── Records supplied
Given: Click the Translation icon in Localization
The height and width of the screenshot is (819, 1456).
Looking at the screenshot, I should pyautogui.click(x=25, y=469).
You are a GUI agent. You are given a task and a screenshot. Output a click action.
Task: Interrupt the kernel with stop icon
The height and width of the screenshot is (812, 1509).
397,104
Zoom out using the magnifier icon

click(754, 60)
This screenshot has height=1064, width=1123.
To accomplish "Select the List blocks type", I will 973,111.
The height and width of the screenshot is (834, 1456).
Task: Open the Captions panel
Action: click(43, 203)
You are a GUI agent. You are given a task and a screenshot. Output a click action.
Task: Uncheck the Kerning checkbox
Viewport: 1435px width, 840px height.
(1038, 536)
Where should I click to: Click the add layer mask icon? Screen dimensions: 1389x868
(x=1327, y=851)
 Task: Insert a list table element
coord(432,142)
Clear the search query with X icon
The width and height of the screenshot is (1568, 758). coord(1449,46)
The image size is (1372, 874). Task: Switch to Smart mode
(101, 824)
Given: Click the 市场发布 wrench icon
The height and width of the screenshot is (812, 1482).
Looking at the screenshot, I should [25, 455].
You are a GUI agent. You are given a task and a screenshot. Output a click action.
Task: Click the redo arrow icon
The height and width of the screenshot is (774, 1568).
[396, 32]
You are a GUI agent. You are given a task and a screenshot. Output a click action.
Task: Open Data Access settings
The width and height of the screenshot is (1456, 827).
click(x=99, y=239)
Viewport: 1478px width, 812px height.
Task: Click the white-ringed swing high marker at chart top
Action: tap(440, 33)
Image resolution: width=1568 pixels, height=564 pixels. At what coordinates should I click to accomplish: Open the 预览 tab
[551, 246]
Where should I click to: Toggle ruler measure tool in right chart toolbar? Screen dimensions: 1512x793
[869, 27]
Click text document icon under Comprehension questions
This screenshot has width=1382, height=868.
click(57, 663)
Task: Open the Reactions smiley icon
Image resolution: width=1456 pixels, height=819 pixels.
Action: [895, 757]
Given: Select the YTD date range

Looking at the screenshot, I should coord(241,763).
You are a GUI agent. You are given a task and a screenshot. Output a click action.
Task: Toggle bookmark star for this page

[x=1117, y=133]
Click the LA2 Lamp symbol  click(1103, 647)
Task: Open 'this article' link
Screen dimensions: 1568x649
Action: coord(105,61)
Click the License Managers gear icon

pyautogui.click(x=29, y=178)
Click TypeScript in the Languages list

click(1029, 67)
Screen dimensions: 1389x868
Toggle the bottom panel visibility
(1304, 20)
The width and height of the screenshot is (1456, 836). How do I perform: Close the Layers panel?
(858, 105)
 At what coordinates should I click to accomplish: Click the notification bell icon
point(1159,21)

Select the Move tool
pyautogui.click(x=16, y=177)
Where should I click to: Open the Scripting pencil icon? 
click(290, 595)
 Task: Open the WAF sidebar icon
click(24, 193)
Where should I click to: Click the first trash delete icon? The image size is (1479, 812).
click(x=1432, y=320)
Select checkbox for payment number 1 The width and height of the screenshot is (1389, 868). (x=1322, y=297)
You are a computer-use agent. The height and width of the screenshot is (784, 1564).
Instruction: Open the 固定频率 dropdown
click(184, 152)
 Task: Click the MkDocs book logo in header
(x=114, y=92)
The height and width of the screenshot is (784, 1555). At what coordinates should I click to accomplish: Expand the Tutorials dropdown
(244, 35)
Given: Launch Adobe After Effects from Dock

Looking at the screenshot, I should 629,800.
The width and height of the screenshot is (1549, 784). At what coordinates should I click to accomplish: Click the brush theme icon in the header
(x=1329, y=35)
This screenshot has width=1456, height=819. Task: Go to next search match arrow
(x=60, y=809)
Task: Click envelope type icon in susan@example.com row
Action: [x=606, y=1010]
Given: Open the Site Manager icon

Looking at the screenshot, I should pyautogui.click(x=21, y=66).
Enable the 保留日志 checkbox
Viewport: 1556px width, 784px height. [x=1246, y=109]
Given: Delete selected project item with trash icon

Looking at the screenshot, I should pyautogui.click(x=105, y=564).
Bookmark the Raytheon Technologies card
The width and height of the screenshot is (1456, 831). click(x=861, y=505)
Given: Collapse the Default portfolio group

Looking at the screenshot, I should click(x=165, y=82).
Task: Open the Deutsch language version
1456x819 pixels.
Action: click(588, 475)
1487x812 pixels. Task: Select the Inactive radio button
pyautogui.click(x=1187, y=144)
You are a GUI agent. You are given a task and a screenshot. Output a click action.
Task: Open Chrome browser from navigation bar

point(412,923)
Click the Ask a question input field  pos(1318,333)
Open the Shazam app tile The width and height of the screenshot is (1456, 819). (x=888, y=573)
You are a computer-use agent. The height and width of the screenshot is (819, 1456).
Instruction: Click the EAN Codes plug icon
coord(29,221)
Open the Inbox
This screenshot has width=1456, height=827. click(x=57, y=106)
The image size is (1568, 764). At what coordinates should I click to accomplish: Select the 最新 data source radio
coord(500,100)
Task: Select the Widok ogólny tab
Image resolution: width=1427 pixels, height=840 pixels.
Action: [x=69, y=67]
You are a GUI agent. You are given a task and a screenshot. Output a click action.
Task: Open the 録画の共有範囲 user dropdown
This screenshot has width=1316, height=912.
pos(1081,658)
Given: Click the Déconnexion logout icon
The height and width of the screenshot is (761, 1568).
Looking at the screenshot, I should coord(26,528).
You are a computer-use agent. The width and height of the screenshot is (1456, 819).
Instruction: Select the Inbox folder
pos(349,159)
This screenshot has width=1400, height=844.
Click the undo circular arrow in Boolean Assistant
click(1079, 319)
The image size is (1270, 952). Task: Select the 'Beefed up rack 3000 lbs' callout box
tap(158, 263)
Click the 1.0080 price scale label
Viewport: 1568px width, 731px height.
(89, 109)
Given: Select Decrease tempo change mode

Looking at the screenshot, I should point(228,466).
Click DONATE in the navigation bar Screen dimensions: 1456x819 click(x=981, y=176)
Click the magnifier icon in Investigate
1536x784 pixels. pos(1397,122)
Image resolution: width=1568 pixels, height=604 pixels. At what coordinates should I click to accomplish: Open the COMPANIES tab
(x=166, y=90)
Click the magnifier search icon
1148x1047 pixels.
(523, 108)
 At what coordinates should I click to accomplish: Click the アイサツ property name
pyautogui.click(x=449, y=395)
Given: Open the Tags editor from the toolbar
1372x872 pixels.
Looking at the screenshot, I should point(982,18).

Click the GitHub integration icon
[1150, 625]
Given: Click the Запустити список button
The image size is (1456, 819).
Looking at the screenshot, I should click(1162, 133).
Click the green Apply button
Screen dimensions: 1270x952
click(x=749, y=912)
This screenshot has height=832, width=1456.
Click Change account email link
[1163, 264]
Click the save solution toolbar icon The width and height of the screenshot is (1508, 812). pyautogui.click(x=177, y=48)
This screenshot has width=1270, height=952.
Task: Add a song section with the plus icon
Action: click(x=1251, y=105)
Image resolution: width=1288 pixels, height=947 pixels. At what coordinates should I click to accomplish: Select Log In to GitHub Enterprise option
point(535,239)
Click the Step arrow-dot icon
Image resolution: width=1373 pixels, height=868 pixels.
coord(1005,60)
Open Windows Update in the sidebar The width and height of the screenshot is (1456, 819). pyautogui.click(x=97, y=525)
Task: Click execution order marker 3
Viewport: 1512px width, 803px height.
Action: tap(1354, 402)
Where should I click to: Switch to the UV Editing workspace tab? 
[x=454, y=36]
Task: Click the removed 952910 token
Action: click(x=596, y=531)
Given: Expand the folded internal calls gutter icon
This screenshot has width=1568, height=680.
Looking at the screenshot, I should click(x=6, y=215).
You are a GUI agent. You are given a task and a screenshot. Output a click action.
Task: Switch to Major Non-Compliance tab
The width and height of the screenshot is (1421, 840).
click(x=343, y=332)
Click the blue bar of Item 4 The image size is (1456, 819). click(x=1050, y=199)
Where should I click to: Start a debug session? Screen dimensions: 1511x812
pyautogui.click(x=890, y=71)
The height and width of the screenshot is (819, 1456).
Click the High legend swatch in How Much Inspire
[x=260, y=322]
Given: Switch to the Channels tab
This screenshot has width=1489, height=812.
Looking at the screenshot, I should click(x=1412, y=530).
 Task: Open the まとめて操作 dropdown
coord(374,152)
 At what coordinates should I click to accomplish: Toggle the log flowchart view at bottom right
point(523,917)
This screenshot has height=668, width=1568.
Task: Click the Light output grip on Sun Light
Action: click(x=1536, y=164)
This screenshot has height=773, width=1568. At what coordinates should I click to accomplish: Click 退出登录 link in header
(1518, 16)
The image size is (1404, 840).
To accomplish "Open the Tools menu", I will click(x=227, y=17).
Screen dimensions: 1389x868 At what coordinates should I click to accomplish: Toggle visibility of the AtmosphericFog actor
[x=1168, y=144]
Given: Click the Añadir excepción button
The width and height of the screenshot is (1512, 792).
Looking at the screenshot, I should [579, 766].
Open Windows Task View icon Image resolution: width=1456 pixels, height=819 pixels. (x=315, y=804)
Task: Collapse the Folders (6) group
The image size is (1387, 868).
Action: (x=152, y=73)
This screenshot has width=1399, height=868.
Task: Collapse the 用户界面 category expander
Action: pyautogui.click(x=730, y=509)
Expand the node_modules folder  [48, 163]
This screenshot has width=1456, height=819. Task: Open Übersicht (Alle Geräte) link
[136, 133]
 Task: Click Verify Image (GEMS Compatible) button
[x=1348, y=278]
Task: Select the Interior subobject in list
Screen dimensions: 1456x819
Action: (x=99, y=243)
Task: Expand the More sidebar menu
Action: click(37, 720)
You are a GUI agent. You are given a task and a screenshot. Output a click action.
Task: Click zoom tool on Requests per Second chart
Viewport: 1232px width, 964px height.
────
Which lines in the records above hold the string "computer"? Copy each of them.

You are a computer-use agent. The height and width of the screenshot is (784, 1564).
You are a computer-use agent. The height and width of the screenshot is (819, 1456).
You are a computer-use agent. The width and height of the screenshot is (1456, 819).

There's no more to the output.